La chance du débutant va frapper : guérison complète en 48 heures d’un patient qui présentait une péricardite invalidante évoluant depuis trois mois, puis en gardes de nuits, guérison d’une autre péricardite (diagnostic confirmé au cours de l’hospitalisation puis récusé devant la disparition des symptômes en 48 heures) puis d’une pneumonie franche lobaire aiguë chez une femme enceinte refusant l’hospitalisation et les antibiotiques ! Je n’en reviens pas.
Mais la chance du débutant ne dure jamais longtemps et je vais découvrir que pour être efficace, la prescription d’un remède homéopathique doit s’appuyer sur un raisonnement rigoureux et une somme de connaissances qui ne s’improvisent pas. Ce n’est qu’à la fin de mes trois années d’études homéopathiques que je commencerai à obtenir de bons résultats de manière régulière.
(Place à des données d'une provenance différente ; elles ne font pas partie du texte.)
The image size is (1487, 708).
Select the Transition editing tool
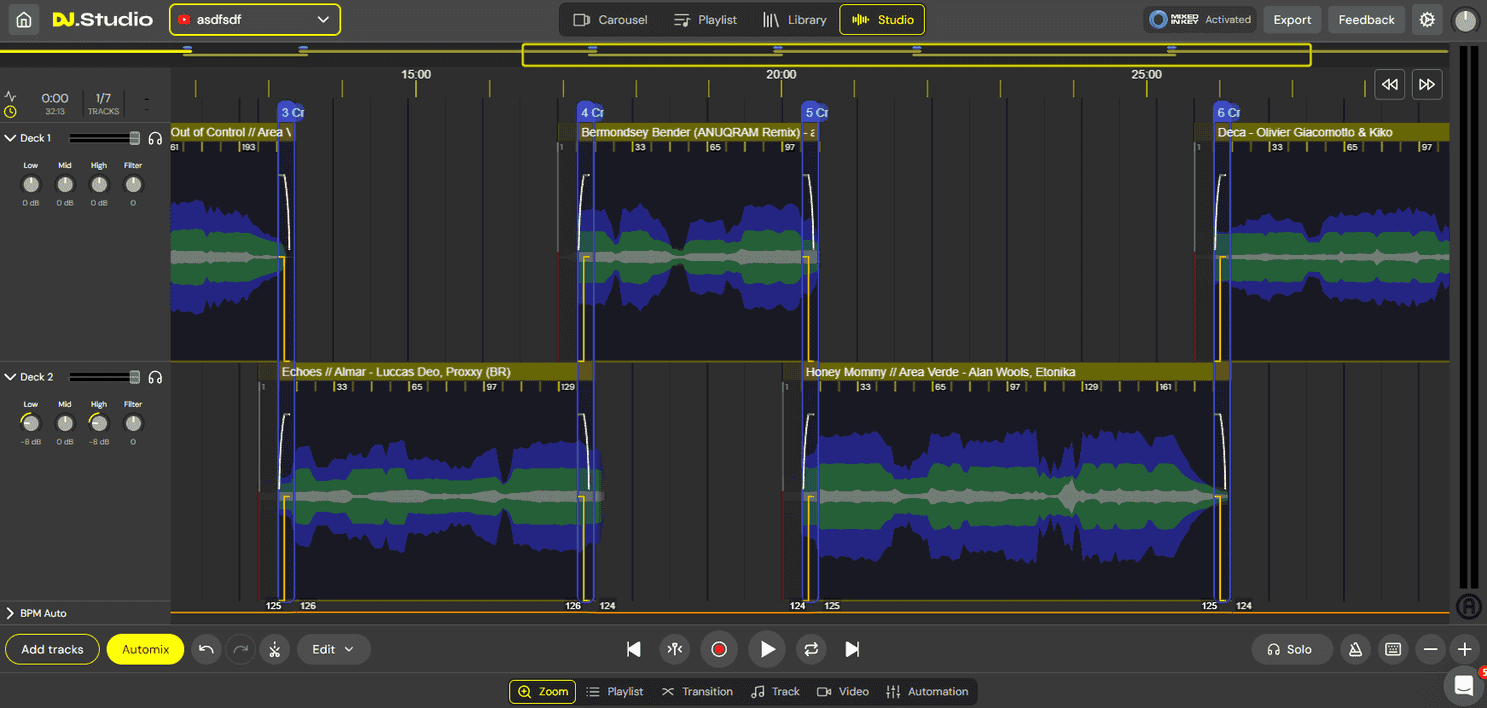pyautogui.click(x=697, y=691)
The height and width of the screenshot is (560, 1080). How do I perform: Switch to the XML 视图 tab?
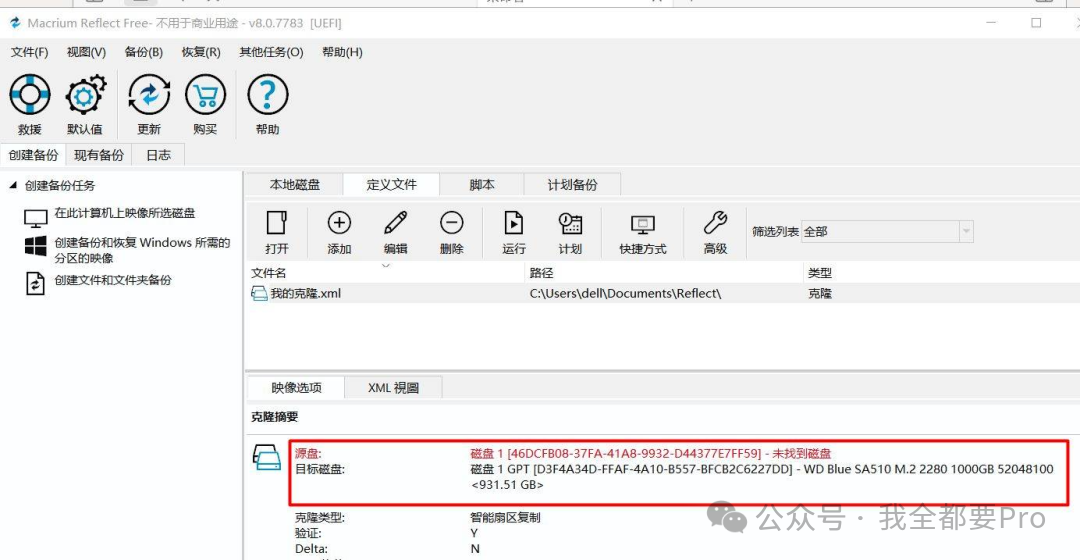pyautogui.click(x=393, y=388)
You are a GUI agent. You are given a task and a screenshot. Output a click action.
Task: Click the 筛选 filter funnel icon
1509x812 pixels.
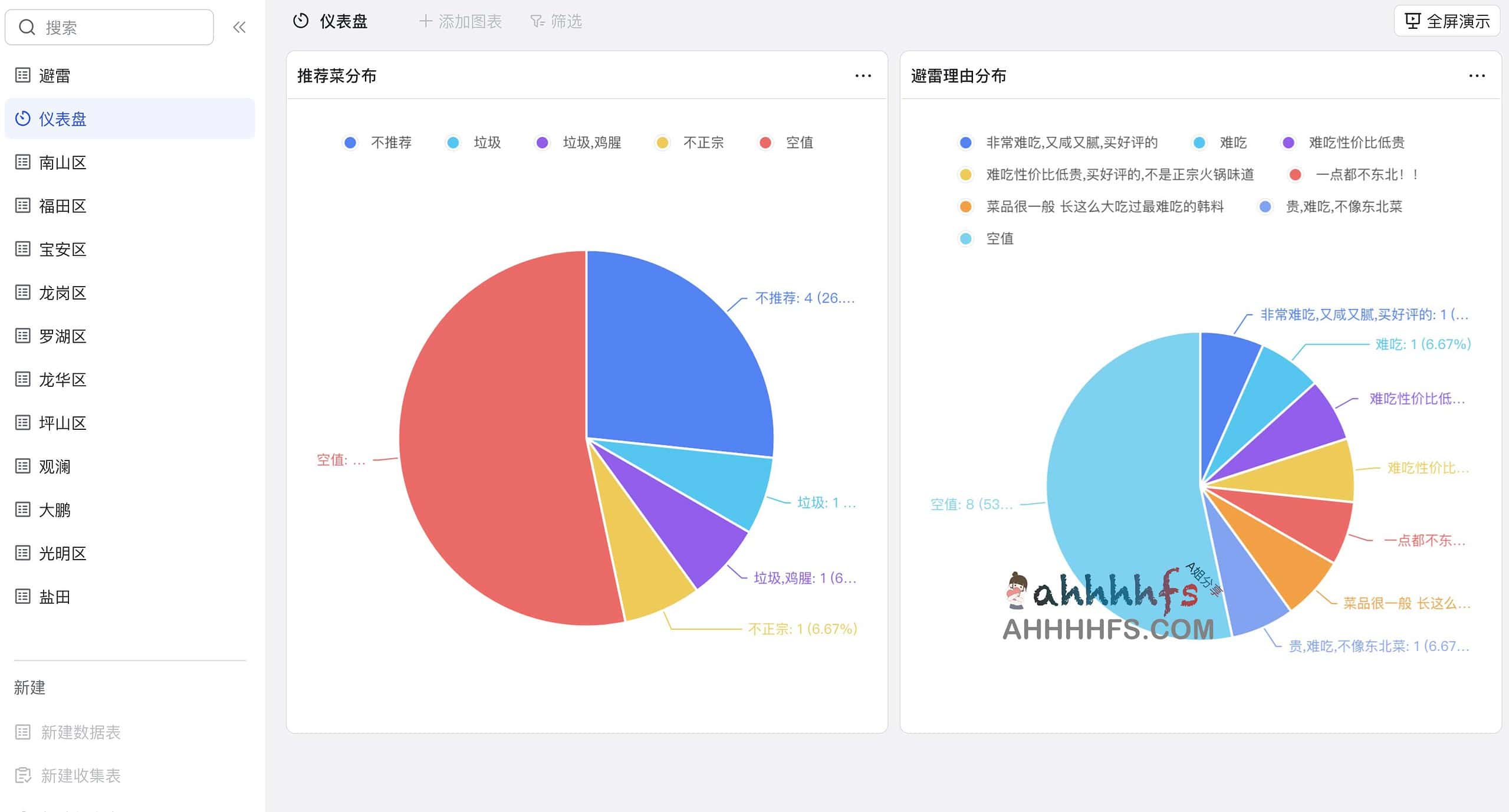[537, 22]
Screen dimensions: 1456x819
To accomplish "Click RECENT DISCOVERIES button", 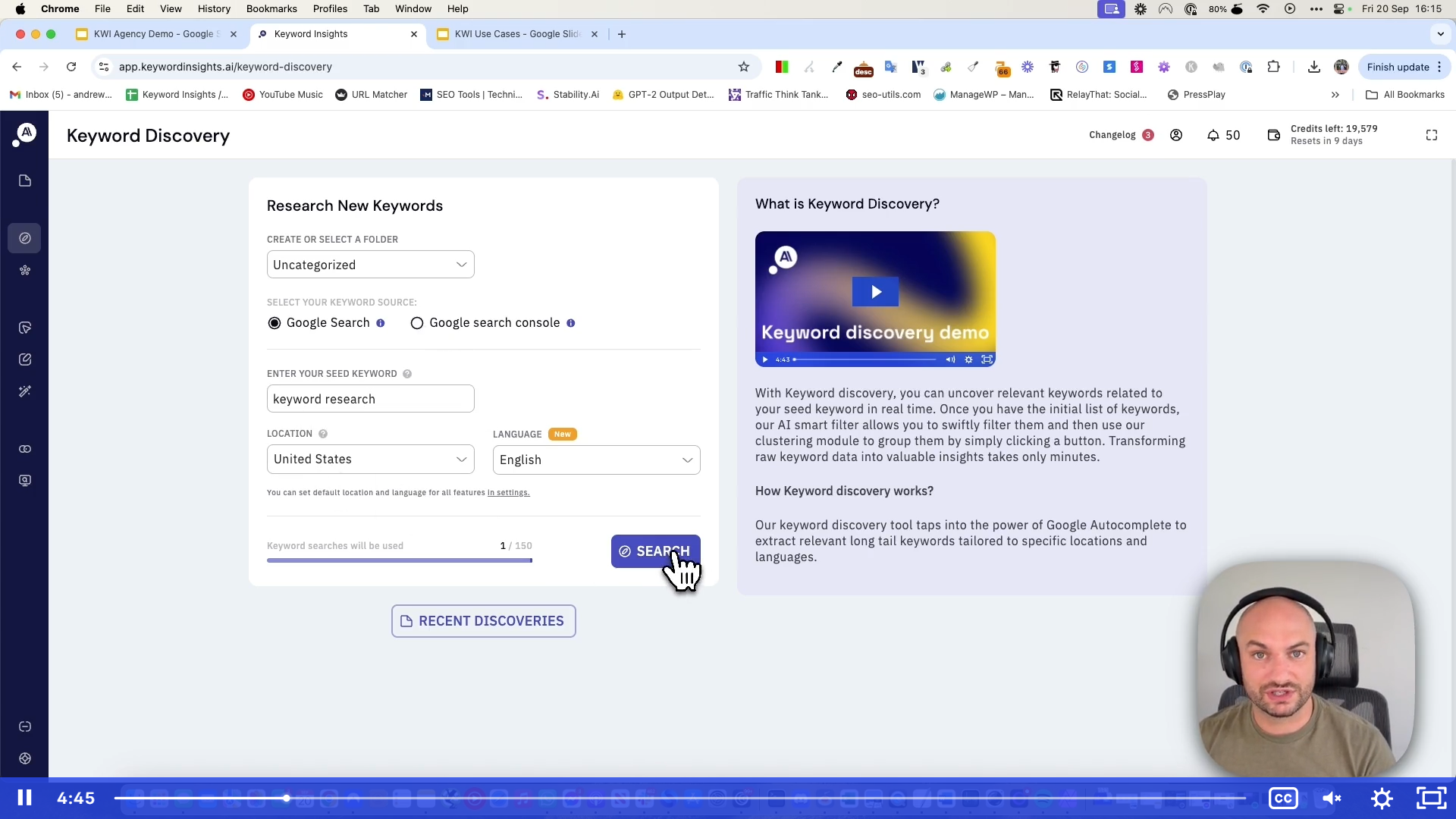I will 484,621.
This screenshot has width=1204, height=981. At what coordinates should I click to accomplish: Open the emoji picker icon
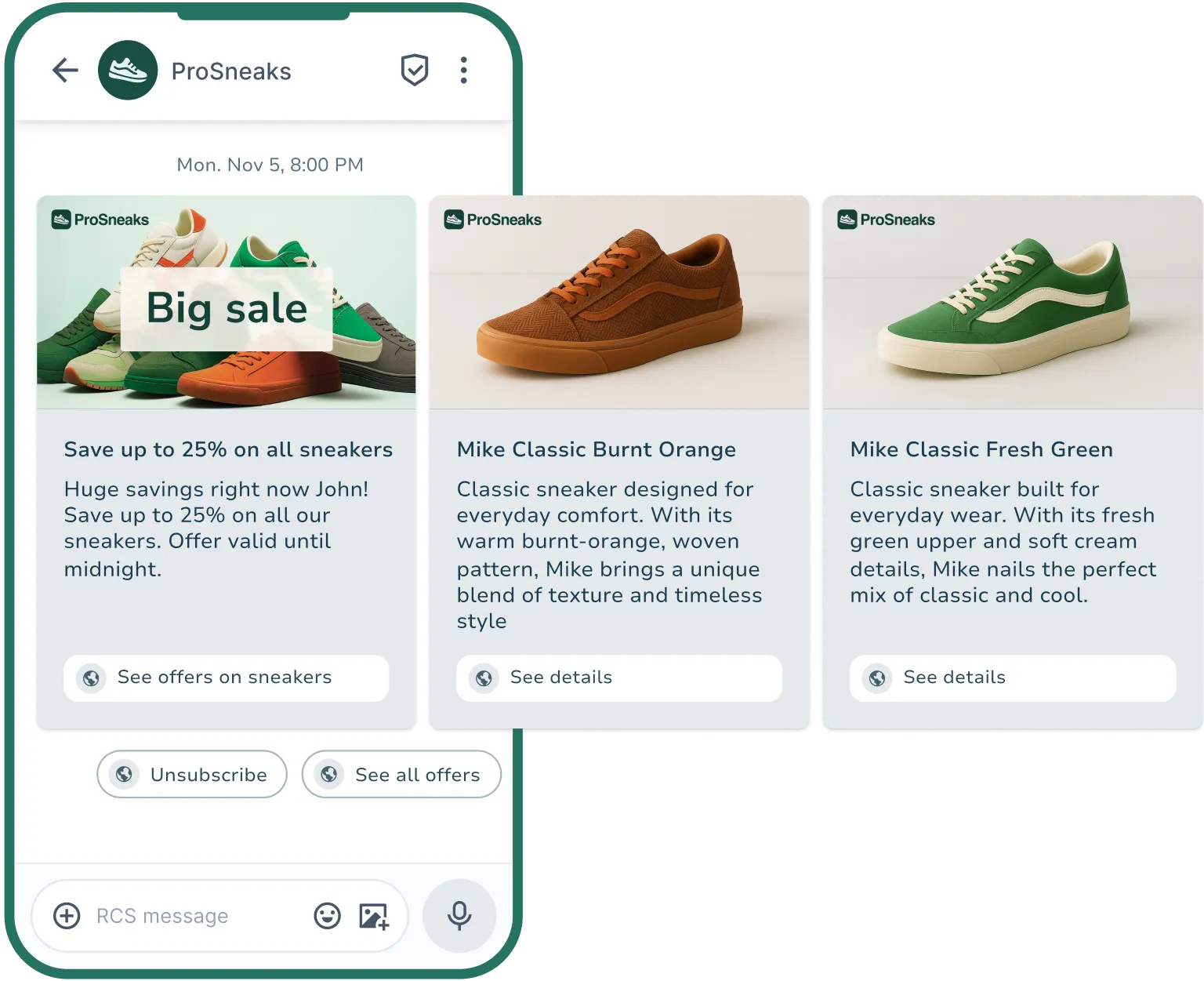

Aujourd’hui, lorsque j’essaie d’expliquer à des confrères que des patients présentant une polyarthrite rhumatoïde ou une maladie de Crohn guérissent avec un recul de plusieurs années après la prise d’un remède homéopathique, ils éclatent de rire, exactement comme j’ai failli le faire lorsqu’un certain patient m’a raconté la disparition de ses symptômes à la suite d’un traitement homéopathique, à l’époque lointaine où je pensais que l’homéopathie était une médecine douce à base de plantes fonctionnant uniquement par effet placebo.